BEGIN Passage to read

How It Works in Practice

1Upload your prefix content (minimum 32,768 tokens) to create a cache entry
2Receive a cache ID that references your stored content
3Include the cache ID in subsequent requests instead of the full prefix
4Pay reduced input price for cached tokens + storage fee per hour

Context Caching Pricing

Gemini context caching has two cost components:

Storage Cost

25% of the standard input price per hour. This is charged for every hour the cache exists, regardless of whether you read from it. Think of it as a rental fee for keeping your content readily available.

Read Discount

25% off the standard input price per read. When you reference cached tokens in a request, those tokens are charged at 75% of the normal input rate. The non-cached portion of your request is still billed at full price.

END Passage to read
BEGIN Data

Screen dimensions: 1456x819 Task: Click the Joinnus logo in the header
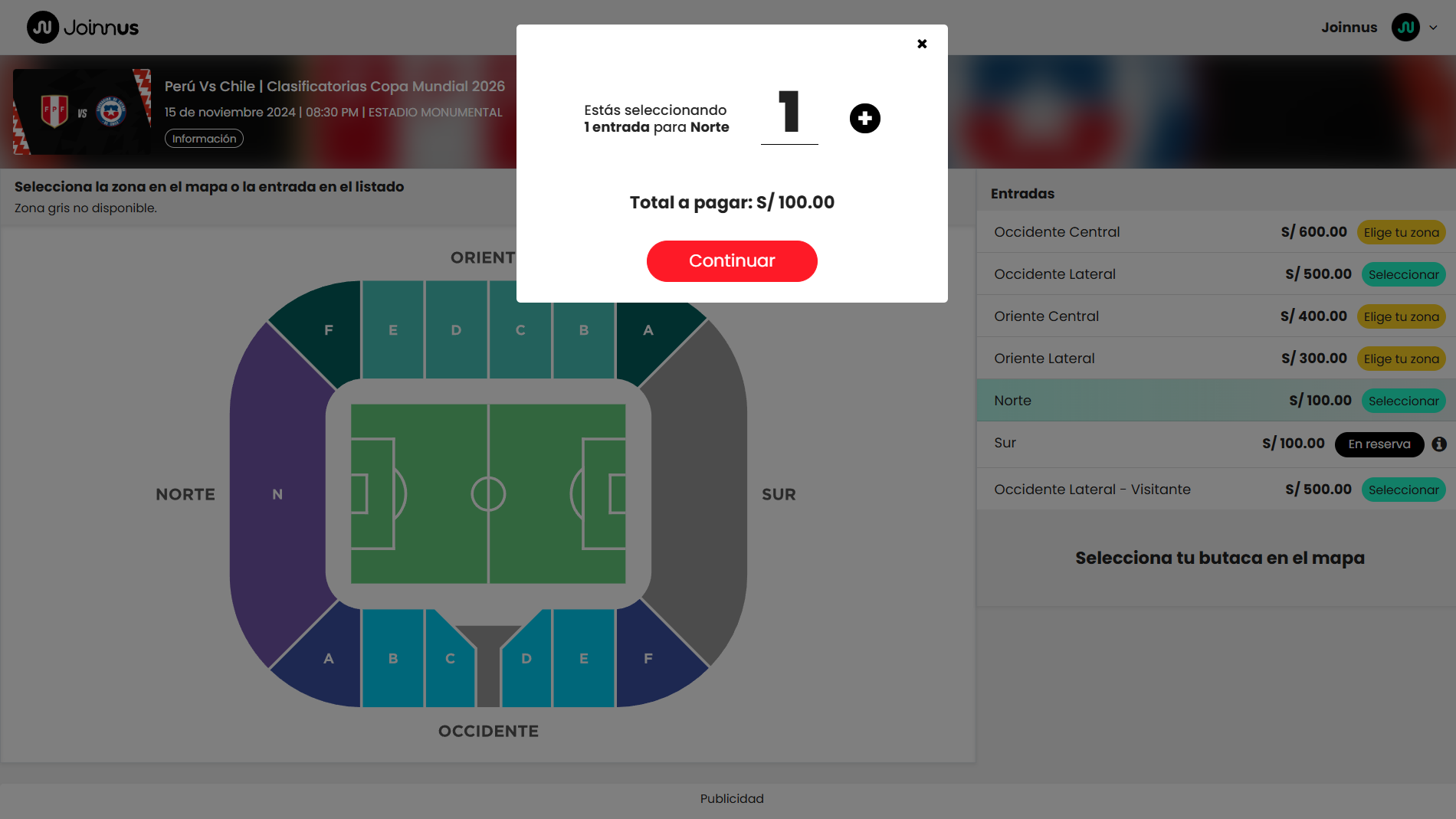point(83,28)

END Data
BEGIN Data

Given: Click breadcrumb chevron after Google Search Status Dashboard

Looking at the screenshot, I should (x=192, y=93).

END Data
BEGIN Data

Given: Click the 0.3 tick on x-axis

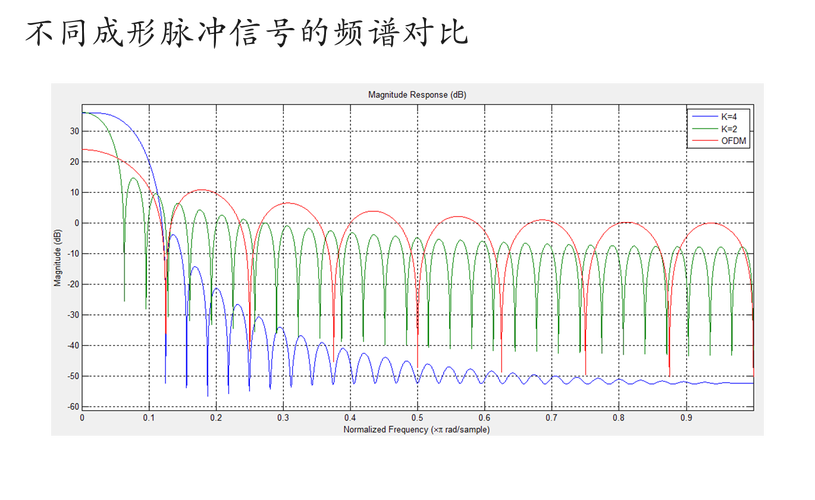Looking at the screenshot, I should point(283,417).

END Data

• Activity: Pick up the passage on Gemini context caching pricing after its final sentence and continue writing it. The lines have no connection to the passage on Gemini context caching.

• Reply:
Standard vs Cached Pricing Per Model

Model	Standard Input	Cached Read	Storage / Hour	Output
Gemini 2.5 Pro	$1.25	$0.9375	$0.3125	$10.00
Gemini 2.5 Flash	$0.15	$0.1125	$0.0375	$0.60
Gemini 2.0 Flash	$0.10	$0.075	$0.025	$0.40

All prices per 1M tokens. Output pricing is unaffected by caching.

Break-Even Analysis: When Does Caching Save Money?

Context caching is not always cheaper. The storage fee means you need to make enough cached reads within each hour to offset the rental cost. Let's work through the math.

The Formula

Savings per read = standard_input - cached_read = 25% of input price

Storage cost per hour = 25% of input price per MTok

Break-even reads per hour = storage_cost / savings_per_read = 1 read per hour

The break-even point is surprisingly simple: you need just 1 cached read per hour to cover the storage fee. At exactly 1 read per hour, the savings from the discounted read equal the storage cost, so you break even. Every additional read within that hour is pure savings.

Real Savings Examples

Example 1: Customer Support Bot with 100K Token Knowledge Base

Using Gemini 2.5 Flash, a support bot sends the same 100K token knowledge base with every request. It handles 60 requests per hour.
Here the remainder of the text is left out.